This won't directly answer the question, but here are some things a mathematician who wants to learn about statistics should learn:
- When is a random variable a statistic and when is it not? (A statistic is an observable random variable. For example $X - E(X)$ is not a statistic if the "population average" $E(X)$ is not observable.
- Fisher's concept of sufficiency. Examples, characterizations, theorems. In particular, the Rao--Blackwell theorem and examples of its use. That's way cool.
- So is the concept of completeness and the Lehmann--Scheffe theorem.
- If you think that linear regression is called linear because you're fitting a line, then you are naive. If you're fitting, e.g., a parabola by finding least-squares estimators of three parameters, then you're doing linear regression. There is also such a thing as non-linear regression.
- Learn the Gauss--Markov theorem on Best Linear Unbiased Estimators (BLUEs).
- Look at my recent answer to a question on prediction intervals. Why do you need the (finite-dimensional version of) the spectral theorem to understand linear regression? (Look at the aforementioned answer and consider this question an exercise.)

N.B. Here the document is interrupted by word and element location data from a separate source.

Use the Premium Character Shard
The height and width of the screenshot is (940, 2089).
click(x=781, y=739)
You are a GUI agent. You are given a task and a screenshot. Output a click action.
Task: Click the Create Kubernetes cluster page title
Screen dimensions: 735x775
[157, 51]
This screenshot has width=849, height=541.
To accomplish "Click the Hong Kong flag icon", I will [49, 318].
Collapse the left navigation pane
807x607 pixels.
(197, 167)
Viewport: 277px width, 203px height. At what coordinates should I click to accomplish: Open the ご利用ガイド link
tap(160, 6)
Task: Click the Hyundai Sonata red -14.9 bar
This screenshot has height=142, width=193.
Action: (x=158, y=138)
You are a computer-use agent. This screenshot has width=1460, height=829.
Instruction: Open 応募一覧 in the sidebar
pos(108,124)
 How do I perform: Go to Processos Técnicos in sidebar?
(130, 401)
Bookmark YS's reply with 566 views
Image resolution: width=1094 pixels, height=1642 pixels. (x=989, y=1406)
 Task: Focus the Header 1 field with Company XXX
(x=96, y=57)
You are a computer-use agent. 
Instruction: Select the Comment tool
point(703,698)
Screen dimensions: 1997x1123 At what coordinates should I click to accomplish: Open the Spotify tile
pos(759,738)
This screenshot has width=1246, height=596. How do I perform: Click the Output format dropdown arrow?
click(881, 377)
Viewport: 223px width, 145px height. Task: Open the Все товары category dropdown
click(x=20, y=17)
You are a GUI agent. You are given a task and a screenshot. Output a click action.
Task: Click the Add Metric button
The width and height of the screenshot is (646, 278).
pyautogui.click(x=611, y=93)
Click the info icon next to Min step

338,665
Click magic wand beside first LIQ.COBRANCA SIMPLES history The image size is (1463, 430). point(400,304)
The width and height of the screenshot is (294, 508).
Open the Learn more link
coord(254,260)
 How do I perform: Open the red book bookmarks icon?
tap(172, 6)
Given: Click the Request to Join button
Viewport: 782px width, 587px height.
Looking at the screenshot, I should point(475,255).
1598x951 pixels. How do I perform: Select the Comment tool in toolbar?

- As long as we're on linear regression (the topic of the three bullets immediately above this one), look at the Wikipedia article titled "errors and residuals in statistics" (written mostly by me). Learn the difference between an error and a residual. Maybe look at "Studentized residual" as an afterthought.
- ....and then at "lack-of-fit sum of squares".
- If you think linear regression is child's play rather than something to which the most brilliant person could devote a long career in research, grow up.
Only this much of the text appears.